Once the records have been read, set every one down as it stands.
--- START ---
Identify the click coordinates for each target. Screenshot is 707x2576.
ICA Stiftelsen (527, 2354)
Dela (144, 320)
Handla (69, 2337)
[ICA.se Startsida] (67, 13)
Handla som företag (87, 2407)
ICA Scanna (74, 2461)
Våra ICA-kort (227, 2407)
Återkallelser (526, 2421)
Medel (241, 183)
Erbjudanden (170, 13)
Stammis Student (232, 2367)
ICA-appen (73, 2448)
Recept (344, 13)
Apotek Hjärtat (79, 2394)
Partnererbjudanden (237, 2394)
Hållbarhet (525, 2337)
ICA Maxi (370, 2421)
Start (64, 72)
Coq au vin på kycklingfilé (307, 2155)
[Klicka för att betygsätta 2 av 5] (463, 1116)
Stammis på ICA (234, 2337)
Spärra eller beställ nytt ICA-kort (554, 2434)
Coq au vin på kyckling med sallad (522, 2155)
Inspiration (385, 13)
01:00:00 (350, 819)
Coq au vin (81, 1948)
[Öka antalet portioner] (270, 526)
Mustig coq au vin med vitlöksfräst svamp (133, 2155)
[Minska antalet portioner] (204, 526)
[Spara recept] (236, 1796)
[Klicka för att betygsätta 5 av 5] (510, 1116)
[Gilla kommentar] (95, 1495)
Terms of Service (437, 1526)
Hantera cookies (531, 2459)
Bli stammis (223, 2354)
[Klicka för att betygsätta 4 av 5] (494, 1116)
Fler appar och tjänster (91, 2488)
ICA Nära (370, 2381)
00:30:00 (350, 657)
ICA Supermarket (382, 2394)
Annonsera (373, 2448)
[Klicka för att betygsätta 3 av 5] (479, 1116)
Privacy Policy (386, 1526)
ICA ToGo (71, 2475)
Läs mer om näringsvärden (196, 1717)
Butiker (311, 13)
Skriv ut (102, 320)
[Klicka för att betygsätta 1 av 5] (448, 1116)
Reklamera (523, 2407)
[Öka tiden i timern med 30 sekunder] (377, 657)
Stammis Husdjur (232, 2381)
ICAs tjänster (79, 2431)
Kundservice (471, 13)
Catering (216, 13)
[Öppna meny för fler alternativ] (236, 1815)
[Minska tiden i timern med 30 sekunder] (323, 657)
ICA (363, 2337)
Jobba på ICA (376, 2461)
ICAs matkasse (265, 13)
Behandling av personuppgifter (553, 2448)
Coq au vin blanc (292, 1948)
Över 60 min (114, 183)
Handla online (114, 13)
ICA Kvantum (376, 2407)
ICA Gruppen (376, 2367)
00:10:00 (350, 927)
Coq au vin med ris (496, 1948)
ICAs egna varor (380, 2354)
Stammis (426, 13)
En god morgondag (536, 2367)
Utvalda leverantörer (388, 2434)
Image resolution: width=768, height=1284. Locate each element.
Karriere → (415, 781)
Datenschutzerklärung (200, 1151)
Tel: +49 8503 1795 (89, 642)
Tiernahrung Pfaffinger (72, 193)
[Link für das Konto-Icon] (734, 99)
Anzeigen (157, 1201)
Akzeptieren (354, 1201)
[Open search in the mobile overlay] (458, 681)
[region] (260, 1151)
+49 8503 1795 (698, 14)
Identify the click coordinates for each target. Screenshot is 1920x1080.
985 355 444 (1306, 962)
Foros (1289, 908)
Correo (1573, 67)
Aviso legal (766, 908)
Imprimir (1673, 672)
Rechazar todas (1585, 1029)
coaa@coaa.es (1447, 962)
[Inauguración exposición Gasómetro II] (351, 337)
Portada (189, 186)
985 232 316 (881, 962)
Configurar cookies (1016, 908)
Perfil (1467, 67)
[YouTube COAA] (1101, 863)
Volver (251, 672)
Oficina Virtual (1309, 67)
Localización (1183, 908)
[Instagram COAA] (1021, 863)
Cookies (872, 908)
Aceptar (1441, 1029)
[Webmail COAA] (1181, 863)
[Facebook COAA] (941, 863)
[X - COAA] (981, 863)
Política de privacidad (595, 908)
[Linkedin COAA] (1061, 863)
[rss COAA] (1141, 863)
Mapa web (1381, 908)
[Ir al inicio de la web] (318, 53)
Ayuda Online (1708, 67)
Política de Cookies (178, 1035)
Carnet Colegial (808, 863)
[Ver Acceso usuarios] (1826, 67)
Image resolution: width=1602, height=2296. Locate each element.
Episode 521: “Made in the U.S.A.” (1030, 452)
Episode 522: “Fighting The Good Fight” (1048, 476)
--- END ---
• _Solution to this task_:
Identify the click coordinates for each target. Screenshot is 707x2576.
ICA Stiftelsen (527, 2354)
Dela (144, 320)
Handla (69, 2337)
[ICA.se Startsida] (67, 13)
Handla som företag (87, 2407)
ICA Scanna (74, 2461)
Våra ICA-kort (227, 2407)
Återkallelser (526, 2421)
Medel (241, 183)
Erbjudanden (170, 13)
Stammis Student (232, 2367)
ICA-appen (73, 2448)
Recept (344, 13)
Apotek Hjärtat (79, 2394)
Partnererbjudanden (237, 2394)
Hållbarhet (525, 2337)
ICA Maxi (370, 2421)
Start (64, 72)
Coq au vin på kycklingfilé (307, 2155)
[Klicka för att betygsätta 2 av 5] (463, 1116)
Stammis på ICA (234, 2337)
Spärra eller beställ nytt ICA-kort (554, 2434)
Coq au vin på kyckling med sallad (522, 2155)
Inspiration (385, 13)
01:00:00 (350, 819)
Coq au vin (81, 1948)
[Öka antalet portioner] (270, 526)
Mustig coq au vin med vitlöksfräst svamp (133, 2155)
[Minska antalet portioner] (204, 526)
[Spara recept] (236, 1796)
[Klicka för att betygsätta 5 av 5] (510, 1116)
[Gilla kommentar] (95, 1495)
Terms of Service (437, 1526)
Hantera cookies (531, 2459)
Bli stammis (223, 2354)
[Klicka för att betygsätta 4 av 5] (494, 1116)
Fler appar och tjänster (91, 2488)
ICA Nära (370, 2381)
00:30:00 (350, 657)
ICA Supermarket (382, 2394)
Annonsera (373, 2448)
[Klicka för att betygsätta 3 av 5] (479, 1116)
Privacy Policy (386, 1526)
ICA ToGo (71, 2475)
Läs mer om näringsvärden (196, 1717)
Butiker (311, 13)
Skriv ut (102, 320)
[Klicka för att betygsätta 1 av 5] (448, 1116)
Reklamera (523, 2407)
[Öka tiden i timern med 30 sekunder] (377, 657)
Stammis Husdjur (232, 2381)
ICAs tjänster (79, 2431)
Kundservice (471, 13)
Catering (216, 13)
[Öppna meny för fler alternativ] (236, 1815)
[Minska tiden i timern med 30 sekunder] (323, 657)
ICA (363, 2337)
Jobba på ICA (376, 2461)
ICAs matkasse (265, 13)
Behandling av personuppgifter (553, 2448)
Coq au vin blanc (292, 1948)
Över 60 min (114, 183)
Handla online (114, 13)
ICA Kvantum (376, 2407)
ICA Gruppen (376, 2367)
00:10:00 (350, 927)
Coq au vin med ris (496, 1948)
ICAs egna varor (380, 2354)
Stammis (426, 13)
En god morgondag (536, 2367)
Utvalda leverantörer (388, 2434)
Image resolution: width=768, height=1284. Locate each element.
Karriere → (415, 781)
Datenschutzerklärung (200, 1151)
Tel: +49 8503 1795 (89, 642)
Tiernahrung Pfaffinger (72, 193)
[Link für das Konto-Icon] (734, 99)
Anzeigen (157, 1201)
Akzeptieren (354, 1201)
[Open search in the mobile overlay] (458, 681)
[region] (260, 1151)
+49 8503 1795 (698, 14)
Identify the click coordinates for each target. Screenshot is 1920x1080.
985 355 444 (1306, 962)
Foros (1289, 908)
Correo (1573, 67)
Aviso legal (766, 908)
Imprimir (1673, 672)
Rechazar todas (1585, 1029)
coaa@coaa.es (1447, 962)
[Inauguración exposición Gasómetro II] (351, 337)
Portada (189, 186)
985 232 316 (881, 962)
Configurar cookies (1016, 908)
Perfil (1467, 67)
[YouTube COAA] (1101, 863)
Volver (251, 672)
Oficina Virtual (1309, 67)
Localización (1183, 908)
[Instagram COAA] (1021, 863)
Cookies (872, 908)
Aceptar (1441, 1029)
[Webmail COAA] (1181, 863)
[Facebook COAA] (941, 863)
[X - COAA] (981, 863)
Política de privacidad (595, 908)
[Linkedin COAA] (1061, 863)
[rss COAA] (1141, 863)
Mapa web (1381, 908)
[Ir al inicio de la web] (318, 53)
Ayuda Online (1708, 67)
Política de Cookies (178, 1035)
Carnet Colegial (808, 863)
[Ver Acceso usuarios] (1826, 67)
Image resolution: width=1602, height=2296. Locate each element.
Episode 521: “Made in the U.S.A.” (1030, 452)
Episode 522: “Fighting The Good Fight” (1048, 476)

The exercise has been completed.